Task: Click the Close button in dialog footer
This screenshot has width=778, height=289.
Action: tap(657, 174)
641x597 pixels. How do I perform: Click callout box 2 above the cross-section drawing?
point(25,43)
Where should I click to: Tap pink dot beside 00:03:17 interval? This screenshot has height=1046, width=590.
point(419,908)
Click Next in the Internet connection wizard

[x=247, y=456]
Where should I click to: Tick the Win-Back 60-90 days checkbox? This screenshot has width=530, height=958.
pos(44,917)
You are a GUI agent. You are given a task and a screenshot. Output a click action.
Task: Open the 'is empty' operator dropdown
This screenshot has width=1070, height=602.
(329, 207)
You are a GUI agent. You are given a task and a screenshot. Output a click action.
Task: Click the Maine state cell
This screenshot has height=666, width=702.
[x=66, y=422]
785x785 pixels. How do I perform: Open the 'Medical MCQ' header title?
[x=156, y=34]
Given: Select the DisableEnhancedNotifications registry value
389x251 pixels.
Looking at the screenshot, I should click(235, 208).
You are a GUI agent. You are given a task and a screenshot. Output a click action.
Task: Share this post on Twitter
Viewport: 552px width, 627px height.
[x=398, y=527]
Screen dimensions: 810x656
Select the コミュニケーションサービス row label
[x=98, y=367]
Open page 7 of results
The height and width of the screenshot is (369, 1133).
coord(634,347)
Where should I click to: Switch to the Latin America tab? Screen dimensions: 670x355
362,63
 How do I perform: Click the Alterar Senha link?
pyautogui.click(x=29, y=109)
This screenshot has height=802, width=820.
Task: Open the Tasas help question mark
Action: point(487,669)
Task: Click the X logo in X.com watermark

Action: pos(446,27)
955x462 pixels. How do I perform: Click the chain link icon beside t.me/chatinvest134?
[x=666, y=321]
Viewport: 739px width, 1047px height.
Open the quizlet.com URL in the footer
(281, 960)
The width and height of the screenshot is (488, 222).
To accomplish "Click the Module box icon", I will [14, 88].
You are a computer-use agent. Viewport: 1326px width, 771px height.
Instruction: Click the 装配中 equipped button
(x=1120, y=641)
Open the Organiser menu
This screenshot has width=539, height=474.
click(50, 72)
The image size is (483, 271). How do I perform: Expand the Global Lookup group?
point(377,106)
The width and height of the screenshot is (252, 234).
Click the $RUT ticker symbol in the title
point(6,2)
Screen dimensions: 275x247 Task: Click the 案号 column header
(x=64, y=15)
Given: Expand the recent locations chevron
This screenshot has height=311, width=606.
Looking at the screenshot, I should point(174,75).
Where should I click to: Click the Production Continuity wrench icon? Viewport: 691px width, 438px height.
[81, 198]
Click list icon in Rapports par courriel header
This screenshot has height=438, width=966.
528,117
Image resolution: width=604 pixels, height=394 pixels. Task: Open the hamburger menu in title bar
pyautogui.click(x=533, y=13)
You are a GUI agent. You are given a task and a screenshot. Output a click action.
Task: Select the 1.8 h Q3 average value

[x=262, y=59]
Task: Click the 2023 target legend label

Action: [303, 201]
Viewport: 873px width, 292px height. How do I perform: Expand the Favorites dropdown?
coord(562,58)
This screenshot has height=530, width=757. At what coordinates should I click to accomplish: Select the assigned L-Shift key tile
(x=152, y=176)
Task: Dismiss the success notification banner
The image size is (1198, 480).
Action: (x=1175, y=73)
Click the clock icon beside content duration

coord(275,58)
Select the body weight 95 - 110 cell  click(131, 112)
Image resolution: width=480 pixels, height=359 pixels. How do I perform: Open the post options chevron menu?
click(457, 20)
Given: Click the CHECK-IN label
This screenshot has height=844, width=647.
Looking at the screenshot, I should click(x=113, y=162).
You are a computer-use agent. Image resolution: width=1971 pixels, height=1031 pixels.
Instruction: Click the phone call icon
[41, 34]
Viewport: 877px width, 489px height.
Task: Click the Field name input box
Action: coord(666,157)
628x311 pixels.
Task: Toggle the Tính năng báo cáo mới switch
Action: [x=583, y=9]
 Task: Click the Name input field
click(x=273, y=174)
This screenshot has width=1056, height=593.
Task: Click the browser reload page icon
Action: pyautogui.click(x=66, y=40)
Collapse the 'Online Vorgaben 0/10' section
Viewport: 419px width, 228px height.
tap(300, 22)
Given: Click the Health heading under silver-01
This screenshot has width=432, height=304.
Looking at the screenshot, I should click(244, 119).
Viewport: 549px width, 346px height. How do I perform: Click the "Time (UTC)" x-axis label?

========================

Problem description
Reproduce every line of the material above verbatim, from its first line to its last, without any change.

Completed exercise
Task: Click the Close button in dialog footer
This screenshot has width=778, height=289.
Action: tap(657, 174)
641x597 pixels. How do I perform: Click callout box 2 above the cross-section drawing?
point(25,43)
Where should I click to: Tap pink dot beside 00:03:17 interval? This screenshot has height=1046, width=590.
point(419,908)
Click Next in the Internet connection wizard

[x=247, y=456]
Where should I click to: Tick the Win-Back 60-90 days checkbox? This screenshot has width=530, height=958.
pos(44,917)
You are a GUI agent. You are given a task and a screenshot. Output a click action.
Task: Open the 'is empty' operator dropdown
This screenshot has width=1070, height=602.
(329, 207)
You are a GUI agent. You are given a task and a screenshot. Output a click action.
Task: Click the Maine state cell
This screenshot has height=666, width=702.
[x=66, y=422]
785x785 pixels. How do I perform: Open the 'Medical MCQ' header title?
[x=156, y=34]
Given: Select the DisableEnhancedNotifications registry value
389x251 pixels.
Looking at the screenshot, I should click(235, 208).
You are a GUI agent. You are given a task and a screenshot. Output a click action.
Task: Share this post on Twitter
Viewport: 552px width, 627px height.
[x=398, y=527]
Screen dimensions: 810x656
Select the コミュニケーションサービス row label
[x=98, y=367]
Open page 7 of results
The height and width of the screenshot is (369, 1133).
coord(634,347)
Where should I click to: Switch to the Latin America tab? Screen dimensions: 670x355
362,63
 How do I perform: Click the Alterar Senha link?
pyautogui.click(x=29, y=109)
This screenshot has height=802, width=820.
Task: Open the Tasas help question mark
Action: point(487,669)
Task: Click the X logo in X.com watermark

Action: pos(446,27)
955x462 pixels. How do I perform: Click the chain link icon beside t.me/chatinvest134?
[x=666, y=321]
Viewport: 739px width, 1047px height.
Open the quizlet.com URL in the footer
(281, 960)
The width and height of the screenshot is (488, 222).
To accomplish "Click the Module box icon", I will [14, 88].
You are a computer-use agent. Viewport: 1326px width, 771px height.
Instruction: Click the 装配中 equipped button
(x=1120, y=641)
Open the Organiser menu
This screenshot has width=539, height=474.
click(50, 72)
The image size is (483, 271). How do I perform: Expand the Global Lookup group?
point(377,106)
The width and height of the screenshot is (252, 234).
Click the $RUT ticker symbol in the title
point(6,2)
Screen dimensions: 275x247 Task: Click the 案号 column header
(x=64, y=15)
Given: Expand the recent locations chevron
This screenshot has height=311, width=606.
Looking at the screenshot, I should point(174,75).
Where should I click to: Click the Production Continuity wrench icon? Viewport: 691px width, 438px height.
[81, 198]
Click list icon in Rapports par courriel header
This screenshot has height=438, width=966.
528,117
Image resolution: width=604 pixels, height=394 pixels. Task: Open the hamburger menu in title bar
pyautogui.click(x=533, y=13)
You are a GUI agent. You are given a task and a screenshot. Output a click action.
Task: Select the 1.8 h Q3 average value

[x=262, y=59]
Task: Click the 2023 target legend label

Action: [303, 201]
Viewport: 873px width, 292px height. How do I perform: Expand the Favorites dropdown?
coord(562,58)
This screenshot has height=530, width=757. At what coordinates should I click to accomplish: Select the assigned L-Shift key tile
(x=152, y=176)
Task: Dismiss the success notification banner
The image size is (1198, 480).
Action: (x=1175, y=73)
Click the clock icon beside content duration

coord(275,58)
Select the body weight 95 - 110 cell  click(131, 112)
Image resolution: width=480 pixels, height=359 pixels. How do I perform: Open the post options chevron menu?
click(457, 20)
Given: Click the CHECK-IN label
This screenshot has height=844, width=647.
Looking at the screenshot, I should click(x=113, y=162).
You are a computer-use agent. Image resolution: width=1971 pixels, height=1031 pixels.
Instruction: Click the phone call icon
[41, 34]
Viewport: 877px width, 489px height.
Task: Click the Field name input box
Action: coord(666,157)
628x311 pixels.
Task: Toggle the Tính năng báo cáo mới switch
Action: [x=583, y=9]
 Task: Click the Name input field
click(x=273, y=174)
This screenshot has width=1056, height=593.
Task: Click the browser reload page icon
Action: pyautogui.click(x=66, y=40)
Collapse the 'Online Vorgaben 0/10' section
Viewport: 419px width, 228px height.
tap(300, 22)
Given: Click the Health heading under silver-01
This screenshot has width=432, height=304.
Looking at the screenshot, I should click(244, 119).
Viewport: 549px width, 346px height. How do I perform: Click the "Time (UTC)" x-axis label?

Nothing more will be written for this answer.